((
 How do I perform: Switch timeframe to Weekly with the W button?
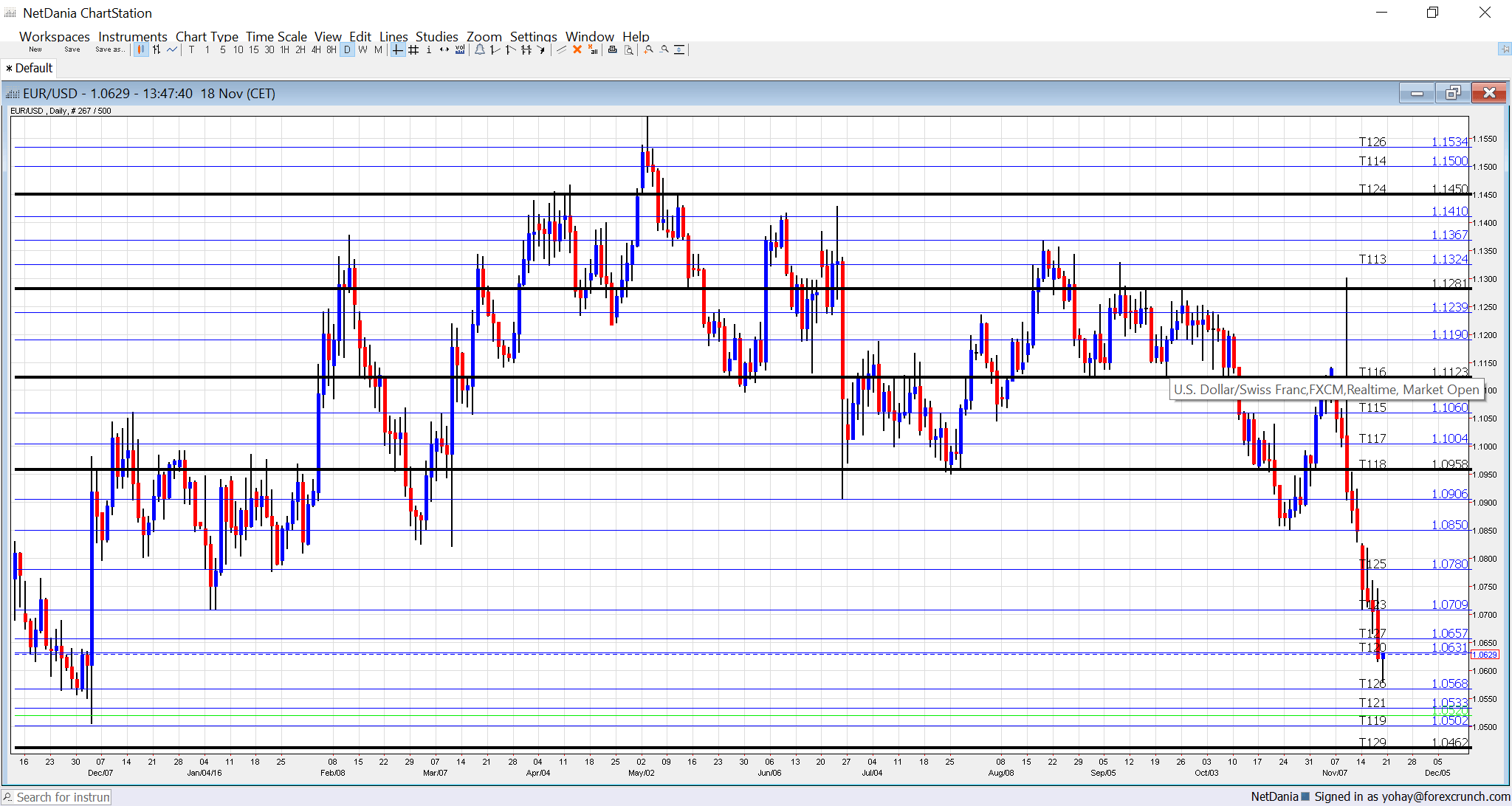[362, 49]
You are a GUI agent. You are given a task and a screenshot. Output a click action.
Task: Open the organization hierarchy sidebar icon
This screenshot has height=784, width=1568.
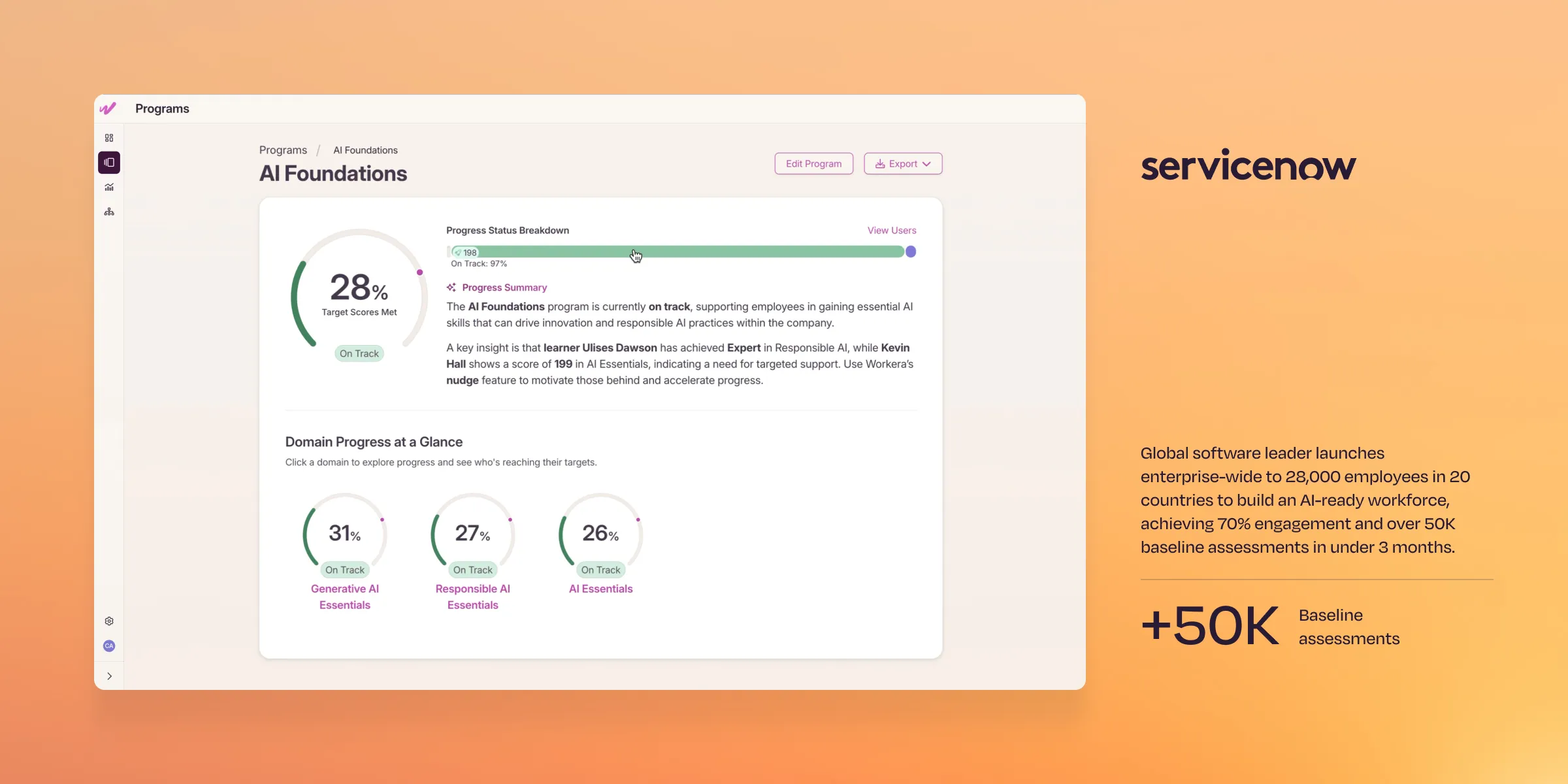pos(109,212)
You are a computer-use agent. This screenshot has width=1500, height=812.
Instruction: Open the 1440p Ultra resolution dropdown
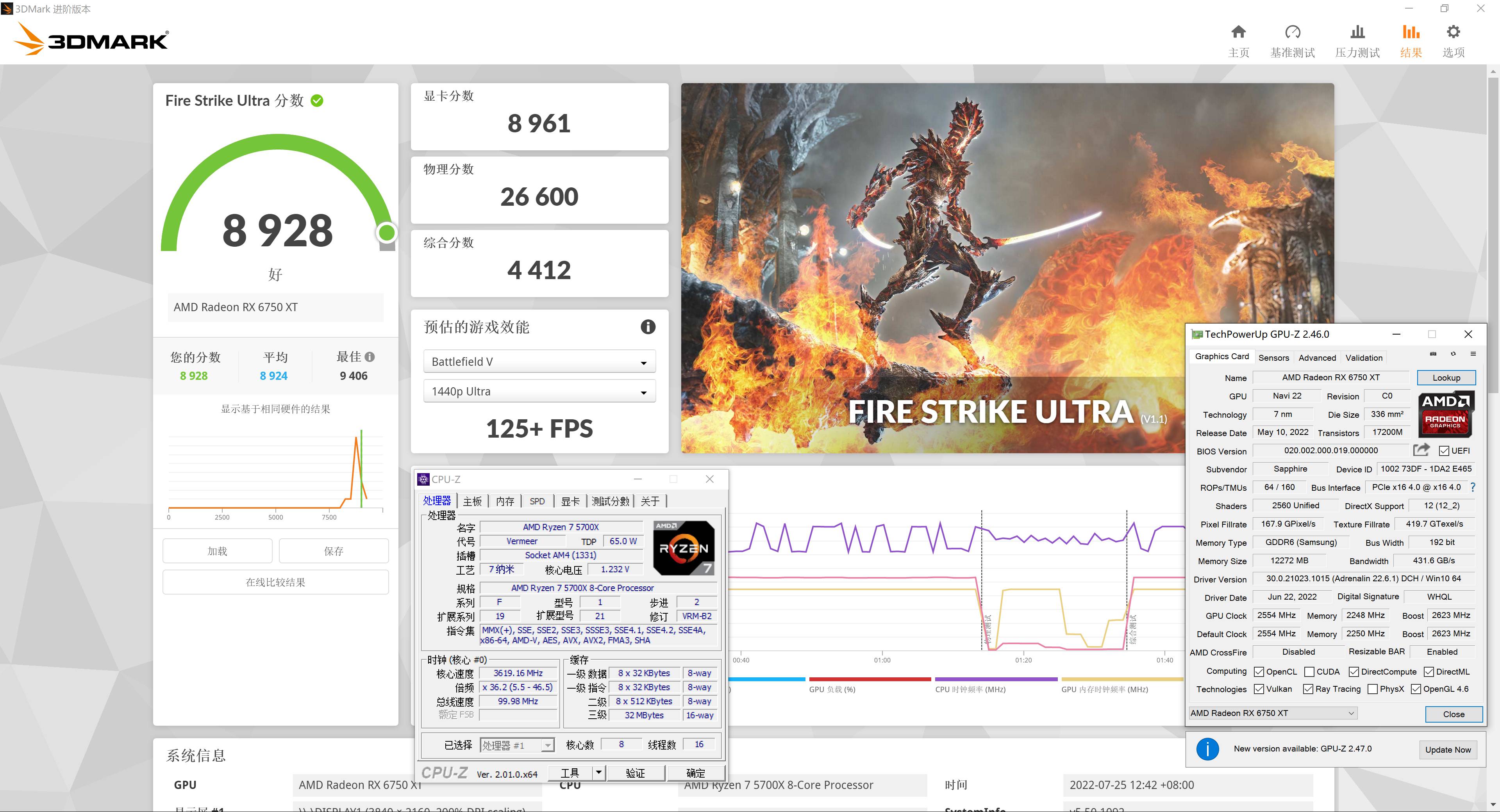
))
> HOW TO COMPLETE THIS TASK
Copy out each line carrying the string "agent" from the data.

> TASK ANSWER
You are a GUI agent. You are given a task and a screenshot. Output a click action.
You are a computer-use agent. This screenshot has width=1500, height=812.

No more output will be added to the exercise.